Wednesday, July 11, 2007

July 11th……the ‘D’ day!!

Last few months have been pretty taxing and my mind has been reeling with a lot of things.Looks like life has chosen to be a little heavy on me for some time….and as the days were just by-passing me …then came July 11th,2007. It was exactly at 12 ‘o clock yesterday that I coincidentally , hunted for my wrist watch lying below a pile of books scattered all around on my bed and wondered what day is it…..What’s the date….did I by any chance exceed the last date of my hutch bill payment.And then it struck me July 11th….something was special abt this day…what was it??!!
After focussing for sometime on the date then it dawned upon me oh yeah it was the day I had joined my very first job…..the day I first set my foot into corporate world….in other words got the feeling of belonging to the class of professionals. I smiled at myself and said congratulations….two yrs into profession completed successfullyJ!!I knew I wasn’t all that greatly satisfied with my job and I had higher aspirations……and I also was aware that life isn’t going all that smooth for me and smiling meant that I really needed a strong reason to do so….but I was still smiling surprisingly. Did July 11 really hold so much significance to me?!

I then got reminded of college….of BITS…I realised it’s been long since I have actually missed being there….when did I stop missing college…ah I didn’t even realise!! One yr back we had all celebrated July 11th with lot of vigour and energy….I remembered the way we had celebrated this day and wondered God alone knows how many of my training batchmates are still working in the same organization. And how many of them are even going to remember that today was our joining day!!

When I got to office in the morning and opened my mail box….it was empty!!And I told myself “ha ha so no one remembers”.I thought …should I mail everyone…people might not appreciate forget it!!where is the time for anyone to shower sentiments now….then got down to work.After sometime mails started pouring in ….Some on a cheerful note and some with a hint of sarcasm..But nevertheless, mails did pour in. The best part was we could contact almost the whole batch of training batchmates who had joined on July 11th including those who had shifted to other organizations. A few memories of our training days were revived which brought back a few happy memories. And as each one started writing about the fun-filled incidents that had happened during the training…mails started flooding the inbox.Quite a few legs were pulled and the entire batch livened up.

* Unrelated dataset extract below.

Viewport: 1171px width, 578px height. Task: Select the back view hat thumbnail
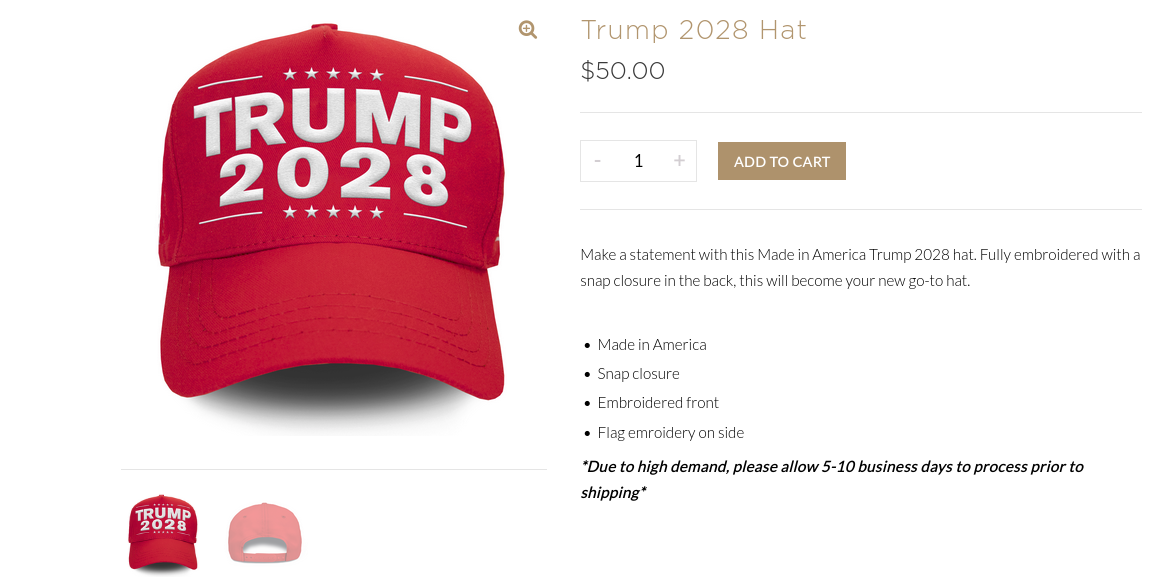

I smiled and thot……..A lot of things had changed over the past two years. Lot of lessons learnt. A few moments of accomplishment have passed and a few moments of distress have been there. Almost all of us have now learnt to deal with the ups and downs of professional life I guess. A few expectations have been met and a lot of aspirations lay unfolded. We have learnt tht the rosy life of college has gone and reserved its place in the city of nostalgia and is not going to come back and we need to find happiness now in the routine monotony of profession. Some have chosen to resign to the monotony and some have chosen to keep fighting and have been finding ways to get out of it. And each one seems to be satisfied with one fact tht they are dissatisfied. And the best thing is no one knows what is that that can satisfy them.I still remember the day I had first stepped into my account….we saw everyone around us with grave bored faces sitting infront of their systems …..lost in their own sweet world ……life and enthusiasm seemed to be dead and gone from their faces. I still remember the confusion on each our faces….we all had the same question in mind “why don’t these people smile!!” . I guess now we might be portraying the same image to the new comers joining the account. Two yrs of profession definitely teaches one and all two things… to adapt to the monotony and to be satisfied with the dissatisfaction. But whatever it is …..satisfied or not…..July 11th is a date which will always remain special for all of us with all the fond memories of training attached to it….is what I could drive home today. It marks the beginning of our professional career and carries the mark of the day we got our very first designation as an employee. Our experience will always be counted with respect to this very date. With all the significance that it carries for each one of us July 11th is not going to be just another memorable day but the most memorable day for our entire training batch and it will always be remembered with a smile!! The journey into professionalism started from here will thus continue further but July 11th will always remain the D day :)!!!!